My current iOS project is one I've inherited that has required a large amount 
of refactoring partially due to no adherence to proper class and method naming 
conventions.

Many methods started with capital letters and many classes started with 
lowercase letters making the code pretty hard to read.

As a result, I went through the project in Xcode 6.x and refactored the class 
names to be properly cased while the project is SCCS controlled using Git.

It appears that I may have uncovered an issue with how Xcode deals with files 
refactored this way in Git.

To be clear, the class files are named the same, but the case of certain 
letters have been changed, that's it.

I just clicked on a class file which was refactored this way and went to click 
the Comparison view and an alert appeared that said "This file does not exist 
in the index."

Then I looked at others and the same thing happens.

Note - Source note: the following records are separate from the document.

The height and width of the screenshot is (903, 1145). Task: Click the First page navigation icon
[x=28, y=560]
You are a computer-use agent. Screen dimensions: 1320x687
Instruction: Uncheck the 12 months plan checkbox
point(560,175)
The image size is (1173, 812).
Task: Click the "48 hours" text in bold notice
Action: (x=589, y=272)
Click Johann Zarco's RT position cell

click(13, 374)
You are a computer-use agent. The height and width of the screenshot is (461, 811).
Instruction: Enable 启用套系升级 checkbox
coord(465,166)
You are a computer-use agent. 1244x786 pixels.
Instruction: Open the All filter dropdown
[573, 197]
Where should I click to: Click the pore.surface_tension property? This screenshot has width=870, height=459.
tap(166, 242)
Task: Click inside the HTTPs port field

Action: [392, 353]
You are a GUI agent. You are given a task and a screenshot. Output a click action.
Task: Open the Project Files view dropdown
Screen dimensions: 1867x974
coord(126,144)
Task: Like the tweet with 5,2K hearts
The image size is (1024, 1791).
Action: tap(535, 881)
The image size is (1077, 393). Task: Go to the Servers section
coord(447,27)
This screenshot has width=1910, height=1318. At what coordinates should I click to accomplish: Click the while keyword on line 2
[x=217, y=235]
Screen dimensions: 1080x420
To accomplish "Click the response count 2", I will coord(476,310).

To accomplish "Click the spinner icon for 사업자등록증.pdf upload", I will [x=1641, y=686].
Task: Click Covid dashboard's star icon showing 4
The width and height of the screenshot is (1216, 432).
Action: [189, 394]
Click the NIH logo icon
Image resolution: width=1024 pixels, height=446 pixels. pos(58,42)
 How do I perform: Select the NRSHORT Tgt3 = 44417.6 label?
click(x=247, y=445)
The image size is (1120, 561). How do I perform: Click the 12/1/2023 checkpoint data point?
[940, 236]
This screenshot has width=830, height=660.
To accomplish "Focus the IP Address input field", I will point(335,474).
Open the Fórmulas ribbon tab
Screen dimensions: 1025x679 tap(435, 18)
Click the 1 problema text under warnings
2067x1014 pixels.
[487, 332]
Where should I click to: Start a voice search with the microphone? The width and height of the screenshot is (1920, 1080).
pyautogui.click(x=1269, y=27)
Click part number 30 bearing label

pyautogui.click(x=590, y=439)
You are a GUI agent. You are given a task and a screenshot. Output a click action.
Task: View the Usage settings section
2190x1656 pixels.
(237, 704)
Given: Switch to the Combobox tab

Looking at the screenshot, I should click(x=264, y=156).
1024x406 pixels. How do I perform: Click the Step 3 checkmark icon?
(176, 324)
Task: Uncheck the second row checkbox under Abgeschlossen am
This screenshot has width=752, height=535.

So, I checked to see if it was imported i the initial commit and it is there 
with the improper lower case spelling of the class file.



Other classes that I've created and committed after refactoring like this are 
present in the Comparison viewer.

Other classes that did not have their class name refactored are also present in 
the Comparison viewer.

It only appears that those which have had their file names changed cause this 
problem.


I then took the refactored class and added a return to the .m and tried to 
commit it and was not allowed to.

Is it possible that these files who have had the cases of some of the 
characters in their file names changed will only appear in the in the history 
after the project.pbx is committed and pushed to the remote repo?


Just want to understand the behavior here so I understand why this happens.